By LUCY ORMONDE
I found things growing in my fridge once.
Looking back at the trail of destruction, I think the growth originated with the cucumber in the bottom drawer. But there was an unrecognisable zucchini and a few soft tomatoes that had kind of fused together in there also so there was no way to know for sure where it all started.
Ladies and gentleman, welcome to the world of share houses. Where four people share a fridge and there’s no way to know who’s responsible for that cucumber/pumpkin/seven-week old Indian takeaway.
At 26 years old, I’m now up to my fifth share house. And over the years it’s been an interesting (sometimes filthy) experience, which – like every household – has been filled with shoes left in lounge rooms and a collective reluctance to do any task requiring a brush and pan.

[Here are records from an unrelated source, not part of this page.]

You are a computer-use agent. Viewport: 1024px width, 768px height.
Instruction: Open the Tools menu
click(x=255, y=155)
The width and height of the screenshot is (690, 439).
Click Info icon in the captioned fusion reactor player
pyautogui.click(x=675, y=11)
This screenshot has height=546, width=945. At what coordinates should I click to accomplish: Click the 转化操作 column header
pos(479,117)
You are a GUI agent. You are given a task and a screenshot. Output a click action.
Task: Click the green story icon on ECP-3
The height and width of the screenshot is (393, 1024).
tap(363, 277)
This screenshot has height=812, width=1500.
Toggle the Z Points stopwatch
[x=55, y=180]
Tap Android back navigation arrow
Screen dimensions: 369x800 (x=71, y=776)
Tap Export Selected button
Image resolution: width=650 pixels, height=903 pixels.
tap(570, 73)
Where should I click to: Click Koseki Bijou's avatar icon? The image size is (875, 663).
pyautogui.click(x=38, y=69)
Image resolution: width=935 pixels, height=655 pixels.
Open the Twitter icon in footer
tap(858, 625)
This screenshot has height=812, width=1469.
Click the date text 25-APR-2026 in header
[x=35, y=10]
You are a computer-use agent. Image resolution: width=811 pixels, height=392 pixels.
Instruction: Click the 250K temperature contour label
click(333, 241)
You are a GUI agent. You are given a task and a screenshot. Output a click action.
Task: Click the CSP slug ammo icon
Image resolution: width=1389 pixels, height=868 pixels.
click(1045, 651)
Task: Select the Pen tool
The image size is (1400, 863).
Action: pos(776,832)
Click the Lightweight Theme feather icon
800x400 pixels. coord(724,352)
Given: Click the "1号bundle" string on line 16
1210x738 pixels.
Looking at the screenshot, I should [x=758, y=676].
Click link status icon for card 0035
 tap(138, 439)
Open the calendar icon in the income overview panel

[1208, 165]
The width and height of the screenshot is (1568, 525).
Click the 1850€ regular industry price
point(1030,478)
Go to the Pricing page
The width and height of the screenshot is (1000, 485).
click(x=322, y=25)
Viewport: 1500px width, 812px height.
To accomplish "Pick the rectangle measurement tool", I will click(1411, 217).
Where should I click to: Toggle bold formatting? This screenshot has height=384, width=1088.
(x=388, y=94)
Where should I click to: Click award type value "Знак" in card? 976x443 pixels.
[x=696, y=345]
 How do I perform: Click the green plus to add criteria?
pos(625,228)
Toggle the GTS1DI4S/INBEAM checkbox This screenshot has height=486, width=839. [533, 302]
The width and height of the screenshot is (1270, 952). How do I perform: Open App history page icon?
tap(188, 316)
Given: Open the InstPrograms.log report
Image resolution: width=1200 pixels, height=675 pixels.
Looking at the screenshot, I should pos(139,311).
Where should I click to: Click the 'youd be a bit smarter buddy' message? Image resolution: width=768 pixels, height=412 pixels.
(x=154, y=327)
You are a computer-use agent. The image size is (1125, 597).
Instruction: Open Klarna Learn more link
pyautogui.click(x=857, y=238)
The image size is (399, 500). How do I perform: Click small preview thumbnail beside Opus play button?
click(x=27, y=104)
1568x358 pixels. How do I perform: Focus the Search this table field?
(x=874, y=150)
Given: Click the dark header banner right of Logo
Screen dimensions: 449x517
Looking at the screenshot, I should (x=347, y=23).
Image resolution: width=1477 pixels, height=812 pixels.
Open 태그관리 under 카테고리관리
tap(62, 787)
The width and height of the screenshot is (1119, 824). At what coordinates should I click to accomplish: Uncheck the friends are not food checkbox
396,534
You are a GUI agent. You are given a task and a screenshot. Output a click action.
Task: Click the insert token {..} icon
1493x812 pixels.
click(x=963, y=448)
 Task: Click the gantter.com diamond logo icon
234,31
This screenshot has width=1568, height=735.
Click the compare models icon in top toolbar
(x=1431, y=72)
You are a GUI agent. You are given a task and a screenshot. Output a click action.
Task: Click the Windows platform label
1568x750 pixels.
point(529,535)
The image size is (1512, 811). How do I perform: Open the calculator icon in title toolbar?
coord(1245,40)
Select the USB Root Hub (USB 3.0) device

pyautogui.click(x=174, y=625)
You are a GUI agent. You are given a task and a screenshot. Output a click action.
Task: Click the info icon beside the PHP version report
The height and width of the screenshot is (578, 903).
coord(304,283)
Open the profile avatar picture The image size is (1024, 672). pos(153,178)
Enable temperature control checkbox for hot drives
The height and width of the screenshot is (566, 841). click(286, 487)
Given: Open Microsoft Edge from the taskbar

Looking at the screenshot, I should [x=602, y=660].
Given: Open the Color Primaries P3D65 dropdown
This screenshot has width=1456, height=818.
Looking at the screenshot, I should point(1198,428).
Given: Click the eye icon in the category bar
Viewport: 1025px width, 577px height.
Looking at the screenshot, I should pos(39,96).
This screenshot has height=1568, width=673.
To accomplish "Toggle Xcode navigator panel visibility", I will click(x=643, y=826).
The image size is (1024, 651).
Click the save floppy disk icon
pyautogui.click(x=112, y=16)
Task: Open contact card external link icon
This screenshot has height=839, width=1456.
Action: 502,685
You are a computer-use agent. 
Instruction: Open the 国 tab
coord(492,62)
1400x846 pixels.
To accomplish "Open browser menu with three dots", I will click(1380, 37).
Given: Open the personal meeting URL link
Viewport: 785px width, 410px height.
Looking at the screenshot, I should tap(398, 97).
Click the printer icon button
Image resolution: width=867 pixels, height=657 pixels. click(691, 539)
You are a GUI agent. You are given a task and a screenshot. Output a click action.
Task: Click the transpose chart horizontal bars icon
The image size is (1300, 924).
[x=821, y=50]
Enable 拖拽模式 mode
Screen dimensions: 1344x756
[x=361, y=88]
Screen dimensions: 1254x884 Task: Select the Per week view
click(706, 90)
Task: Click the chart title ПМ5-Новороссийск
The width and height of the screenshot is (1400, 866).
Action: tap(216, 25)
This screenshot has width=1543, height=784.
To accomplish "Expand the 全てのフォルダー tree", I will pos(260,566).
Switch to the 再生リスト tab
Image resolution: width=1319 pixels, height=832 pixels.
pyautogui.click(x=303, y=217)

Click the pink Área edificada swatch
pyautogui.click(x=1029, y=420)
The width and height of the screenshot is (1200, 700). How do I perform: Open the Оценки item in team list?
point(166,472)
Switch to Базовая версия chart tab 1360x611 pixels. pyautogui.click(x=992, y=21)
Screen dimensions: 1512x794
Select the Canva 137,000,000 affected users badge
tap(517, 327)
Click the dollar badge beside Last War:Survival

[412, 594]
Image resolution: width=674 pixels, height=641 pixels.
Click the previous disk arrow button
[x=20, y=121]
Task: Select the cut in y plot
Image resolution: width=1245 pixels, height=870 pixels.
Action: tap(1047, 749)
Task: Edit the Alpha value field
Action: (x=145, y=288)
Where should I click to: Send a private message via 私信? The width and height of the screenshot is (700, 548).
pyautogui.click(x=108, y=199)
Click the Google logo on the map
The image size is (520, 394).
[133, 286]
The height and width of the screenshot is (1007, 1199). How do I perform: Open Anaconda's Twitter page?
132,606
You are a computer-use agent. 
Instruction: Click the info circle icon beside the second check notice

There was the house with the outdoor bathroom. I lasted six months there. Then there was the 100-year-old apartment where the vacuum cleaner was used more to suck up spiders than it was to pick up dust.
But my favourite has to be the modern share house where a certain freakishly neat housemate would send tut-tut text messages to house members with pictures of the dirty knives that were left in the sink.
Over coffee a few days ago, a friend recounted a tale of cleaning her house’s fruit bowl. “It was quite a deep fruit bowl and for a while it was quite full,” she said. “One day we decided to clean it and when we dug to the bottom we found a pear that was so mouldy, it literally fell apart when we touched it.”
Another friend talked of trying to deny responsibility when she “borrowed” a spoonful of her housemate’s leftover tandoori chicken and dropped it on the white carpet.
On the opposite end of the spectrum there’s the household of seven who implemented a star chart system to monitor duties. And then there’s my work colleague who every day comes into work complaining that her Pol Pot esque housemate would leave her notes on the whiteboard every day asking her to mop the floors.